In the absence of a node-local DNS cache, DNS queries from application pods will get directed to cluster DNS pods backed by the kube-dns service.

kiam redirect on EKS

kiam agent runs on each node in an EKS cluster, and intercepts requests going to the AWS metadata server to fetch security credentials for pods.

In order to only redirect traffic from pods to the kiam agent, and pass traffic from the kiam agent to the AWS metadata server without any redirection, we need the socket lookup functionality in the datapath. This functionality requires v5.1.16, v5.2.0 or more recent Linux kernel. Make sure the kernel version installed on EKS cluster nodes satisfies these requirements.
Deploy kiam using helm charts.
```
$ helm repo add uswitch https://uswitch.github.io/kiam-helm-charts/charts/
$ helm repo update
$ helm install --set agent.host.iptables=false --set agent.whitelist-route-regexp=meta-data kiam uswitch/kiam
```
- The above command may provide instructions to prepare kiam in the cluster.

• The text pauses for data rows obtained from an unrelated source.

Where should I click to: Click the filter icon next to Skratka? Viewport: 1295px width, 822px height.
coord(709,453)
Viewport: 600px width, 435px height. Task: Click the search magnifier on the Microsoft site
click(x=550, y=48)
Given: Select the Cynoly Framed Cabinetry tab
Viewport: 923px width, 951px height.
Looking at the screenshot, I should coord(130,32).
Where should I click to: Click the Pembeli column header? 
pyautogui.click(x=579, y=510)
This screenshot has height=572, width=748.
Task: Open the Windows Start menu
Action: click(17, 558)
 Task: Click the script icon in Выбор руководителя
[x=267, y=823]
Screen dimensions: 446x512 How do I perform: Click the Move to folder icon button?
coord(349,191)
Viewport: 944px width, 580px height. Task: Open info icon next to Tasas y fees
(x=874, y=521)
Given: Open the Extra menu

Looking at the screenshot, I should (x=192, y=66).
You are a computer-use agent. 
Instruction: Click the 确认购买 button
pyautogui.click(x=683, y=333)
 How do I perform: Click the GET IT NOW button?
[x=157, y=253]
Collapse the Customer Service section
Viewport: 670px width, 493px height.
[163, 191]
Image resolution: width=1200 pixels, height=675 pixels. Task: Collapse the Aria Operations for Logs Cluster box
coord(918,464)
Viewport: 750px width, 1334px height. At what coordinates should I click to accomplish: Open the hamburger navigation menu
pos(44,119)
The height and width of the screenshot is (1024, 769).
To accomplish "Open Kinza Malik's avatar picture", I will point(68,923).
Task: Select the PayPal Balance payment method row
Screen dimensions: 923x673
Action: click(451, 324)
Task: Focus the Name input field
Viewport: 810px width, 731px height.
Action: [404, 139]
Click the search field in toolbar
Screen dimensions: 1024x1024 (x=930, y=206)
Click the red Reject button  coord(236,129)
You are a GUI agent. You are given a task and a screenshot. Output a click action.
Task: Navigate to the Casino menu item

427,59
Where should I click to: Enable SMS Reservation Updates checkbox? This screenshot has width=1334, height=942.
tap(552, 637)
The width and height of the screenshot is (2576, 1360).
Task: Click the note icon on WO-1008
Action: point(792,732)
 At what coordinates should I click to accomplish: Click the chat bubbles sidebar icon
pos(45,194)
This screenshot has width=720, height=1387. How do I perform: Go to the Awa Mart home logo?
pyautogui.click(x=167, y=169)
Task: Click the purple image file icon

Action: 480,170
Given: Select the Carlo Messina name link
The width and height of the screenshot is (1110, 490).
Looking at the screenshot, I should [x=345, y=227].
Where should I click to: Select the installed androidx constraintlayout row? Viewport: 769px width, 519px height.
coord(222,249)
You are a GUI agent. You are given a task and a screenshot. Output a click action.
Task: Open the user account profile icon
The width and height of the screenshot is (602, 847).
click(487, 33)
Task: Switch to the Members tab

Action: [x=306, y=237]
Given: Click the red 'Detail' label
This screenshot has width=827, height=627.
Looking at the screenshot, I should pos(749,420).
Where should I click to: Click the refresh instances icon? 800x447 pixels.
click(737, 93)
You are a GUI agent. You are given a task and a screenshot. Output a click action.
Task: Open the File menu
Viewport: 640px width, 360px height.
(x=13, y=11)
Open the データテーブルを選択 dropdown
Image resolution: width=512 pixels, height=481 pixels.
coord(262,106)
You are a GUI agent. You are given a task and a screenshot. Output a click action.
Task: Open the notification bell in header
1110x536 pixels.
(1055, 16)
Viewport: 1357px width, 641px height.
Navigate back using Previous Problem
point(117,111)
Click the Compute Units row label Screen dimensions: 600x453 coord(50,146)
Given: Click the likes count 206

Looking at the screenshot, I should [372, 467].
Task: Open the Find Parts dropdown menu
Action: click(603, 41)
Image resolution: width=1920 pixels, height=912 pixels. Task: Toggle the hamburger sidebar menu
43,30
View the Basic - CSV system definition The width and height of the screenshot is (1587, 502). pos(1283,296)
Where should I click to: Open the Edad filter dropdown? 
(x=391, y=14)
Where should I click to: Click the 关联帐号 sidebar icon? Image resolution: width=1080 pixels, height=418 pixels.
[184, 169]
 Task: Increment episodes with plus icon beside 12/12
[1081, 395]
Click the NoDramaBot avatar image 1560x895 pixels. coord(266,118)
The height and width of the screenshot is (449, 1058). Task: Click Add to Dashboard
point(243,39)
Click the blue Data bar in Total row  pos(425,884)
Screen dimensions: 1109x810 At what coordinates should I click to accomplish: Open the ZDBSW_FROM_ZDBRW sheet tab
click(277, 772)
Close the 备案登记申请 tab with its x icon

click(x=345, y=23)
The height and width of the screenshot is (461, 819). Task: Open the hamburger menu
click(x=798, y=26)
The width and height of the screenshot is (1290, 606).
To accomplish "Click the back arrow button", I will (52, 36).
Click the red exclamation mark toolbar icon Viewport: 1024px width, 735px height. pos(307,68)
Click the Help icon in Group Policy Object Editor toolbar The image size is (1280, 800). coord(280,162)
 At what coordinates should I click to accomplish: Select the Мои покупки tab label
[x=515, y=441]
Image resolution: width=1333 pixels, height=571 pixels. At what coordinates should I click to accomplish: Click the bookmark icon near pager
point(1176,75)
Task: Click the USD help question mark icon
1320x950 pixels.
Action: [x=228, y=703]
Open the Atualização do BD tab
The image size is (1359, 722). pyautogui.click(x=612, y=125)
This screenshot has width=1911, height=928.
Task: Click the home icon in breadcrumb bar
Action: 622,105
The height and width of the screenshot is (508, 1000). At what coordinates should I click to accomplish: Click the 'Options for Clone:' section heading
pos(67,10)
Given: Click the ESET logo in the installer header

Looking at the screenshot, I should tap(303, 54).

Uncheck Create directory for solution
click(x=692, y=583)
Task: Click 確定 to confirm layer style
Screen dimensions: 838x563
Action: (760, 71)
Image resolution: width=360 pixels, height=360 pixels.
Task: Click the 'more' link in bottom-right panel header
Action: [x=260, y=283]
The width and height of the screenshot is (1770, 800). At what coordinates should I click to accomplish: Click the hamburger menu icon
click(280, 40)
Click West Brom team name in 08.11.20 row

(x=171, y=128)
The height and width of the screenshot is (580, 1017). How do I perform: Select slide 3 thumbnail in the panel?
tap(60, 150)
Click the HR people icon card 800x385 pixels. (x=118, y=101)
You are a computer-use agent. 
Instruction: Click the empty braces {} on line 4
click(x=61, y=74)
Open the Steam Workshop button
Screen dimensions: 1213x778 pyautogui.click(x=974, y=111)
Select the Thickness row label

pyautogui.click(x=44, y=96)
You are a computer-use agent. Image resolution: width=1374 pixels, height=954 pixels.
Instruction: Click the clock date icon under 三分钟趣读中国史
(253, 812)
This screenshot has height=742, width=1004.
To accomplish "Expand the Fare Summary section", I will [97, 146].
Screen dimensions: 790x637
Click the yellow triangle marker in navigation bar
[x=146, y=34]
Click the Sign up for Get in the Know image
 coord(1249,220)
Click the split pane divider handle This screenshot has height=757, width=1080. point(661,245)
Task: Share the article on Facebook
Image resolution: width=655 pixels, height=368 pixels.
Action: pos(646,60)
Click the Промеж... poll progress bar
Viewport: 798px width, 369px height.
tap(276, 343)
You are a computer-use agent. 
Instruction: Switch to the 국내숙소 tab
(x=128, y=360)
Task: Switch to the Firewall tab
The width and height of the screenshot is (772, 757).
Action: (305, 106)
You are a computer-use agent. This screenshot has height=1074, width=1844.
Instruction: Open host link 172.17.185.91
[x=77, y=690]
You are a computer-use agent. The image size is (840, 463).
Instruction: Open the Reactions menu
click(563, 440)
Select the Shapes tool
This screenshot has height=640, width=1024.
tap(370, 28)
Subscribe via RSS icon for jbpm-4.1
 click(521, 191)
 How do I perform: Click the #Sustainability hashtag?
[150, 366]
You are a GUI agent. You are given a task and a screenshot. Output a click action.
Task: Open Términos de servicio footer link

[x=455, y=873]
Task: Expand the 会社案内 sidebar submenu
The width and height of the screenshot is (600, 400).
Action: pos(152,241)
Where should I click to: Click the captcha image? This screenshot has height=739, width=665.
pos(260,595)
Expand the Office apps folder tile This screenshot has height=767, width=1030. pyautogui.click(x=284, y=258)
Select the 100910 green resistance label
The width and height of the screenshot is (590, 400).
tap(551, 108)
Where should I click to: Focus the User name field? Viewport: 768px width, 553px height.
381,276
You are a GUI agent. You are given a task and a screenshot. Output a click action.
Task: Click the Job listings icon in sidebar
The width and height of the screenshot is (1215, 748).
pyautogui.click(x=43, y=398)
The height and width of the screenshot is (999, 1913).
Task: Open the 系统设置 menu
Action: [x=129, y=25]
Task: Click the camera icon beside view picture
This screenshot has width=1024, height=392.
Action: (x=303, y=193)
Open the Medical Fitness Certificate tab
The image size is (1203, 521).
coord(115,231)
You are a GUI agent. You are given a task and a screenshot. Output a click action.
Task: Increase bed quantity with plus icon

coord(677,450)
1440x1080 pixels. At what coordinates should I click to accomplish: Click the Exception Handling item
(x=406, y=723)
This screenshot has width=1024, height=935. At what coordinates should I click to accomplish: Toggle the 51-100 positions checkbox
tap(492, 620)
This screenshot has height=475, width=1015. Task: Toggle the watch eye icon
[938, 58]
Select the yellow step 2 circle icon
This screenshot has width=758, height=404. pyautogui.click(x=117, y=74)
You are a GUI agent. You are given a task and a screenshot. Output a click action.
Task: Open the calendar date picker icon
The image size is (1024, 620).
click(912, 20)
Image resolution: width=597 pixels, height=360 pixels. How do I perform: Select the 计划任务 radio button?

Follow the instructions before continuing.
- kiam must run in the hostNetwork mode and without the “–iptables” argument. The install instructions above ensure this by default.

Deploy the Local Redirect Policy to redirect pod traffic to the deployed kiam agent.

$ kubectl apply -f https://raw.githubusercontent.com/cilium/cilium/HEAD/examples/kubernetes-local-redirect/kiam-lrp.yaml

Note

The addressMatcher ip address in the Local Redirect Policy is set to the ip address of the AWS metadata server and the toPorts port to the default HTTP server port. The toPorts field under redirectBackend configuration in the policy is set to the port that the kiam agent listens on. The port is passed as “–port” argument in the kiam-agent DaemonSet.
The Local Redirect Policy namespace is set to the namespace in which kiam-agent DaemonSet is deployed.

Once all the kiam agent pods are in Running state, the metadata requests from application pods will get redirected to the node-local kiam agent pods. You can verify this by running a curl command to the AWS metadata server from one of the application pods, and tcpdump command on the same EKS cluster node as the pod. Following is an example output, where 192.169.98.118 is the ip address of an application pod, and 192.168.60.99 is the ip address of the kiam agent running on the same node as the application pod.

$ kubectl exec app-pod -- curl -s -w "\n" -X GET http://169.254.169.254/latest/meta-data/
ami-id
ami-launch-index
ami-manifest-path
block-device-mapping/
events/
hostname
iam/
identity-credentials/
(...)

$ sudo tcpdump -i any -enn "(port 8181) and (host 192.168.60.99 and 192.168.98.118)"
tcpdump: verbose output suppressed, use -v or -vv for full protocol decode
listening on any, link-type LINUX_SLL (Linux cooked), capture size 262144 bytes
05:16:05.229597  In de:e4:e9:94:b5:9f ethertype IPv4 (0x0800), length 76: 192.168.98.118.47934 > 192.168.60.99.8181: Flags [S], seq 669026791, win 62727, options [mss 8961,sackOK,TS val 2539579886 ecr 0,nop,wscale 7], length 0
05:16:05.229657 Out 56:8f:62:18:6f:85 ethertype IPv4 (0x0800), length 76: 192.168.60.99.8181 > 192.168.98.118.47934: Flags [S.], seq 2355192249, ack 669026792, win 62643, options [mss 8961,sackOK,TS val 4263010641 ecr 2539579886,nop,wscale 7], length 0

Miscellaneous

When a Local Redirect Policy is applied, cilium BPF datapath translates frontend (identified by ip/port/protocol tuple) address from the policy to a node-local backend pod selected by the policy. However, when traffic originates from the node-local backend pod(s), and is destined to the policy frontend, we skip translating the frontend address using sk_lookup_ BPF helpers. This is done in order to avoid forming a loop. As a result, traffic in such cases is forwarded to the original frontend.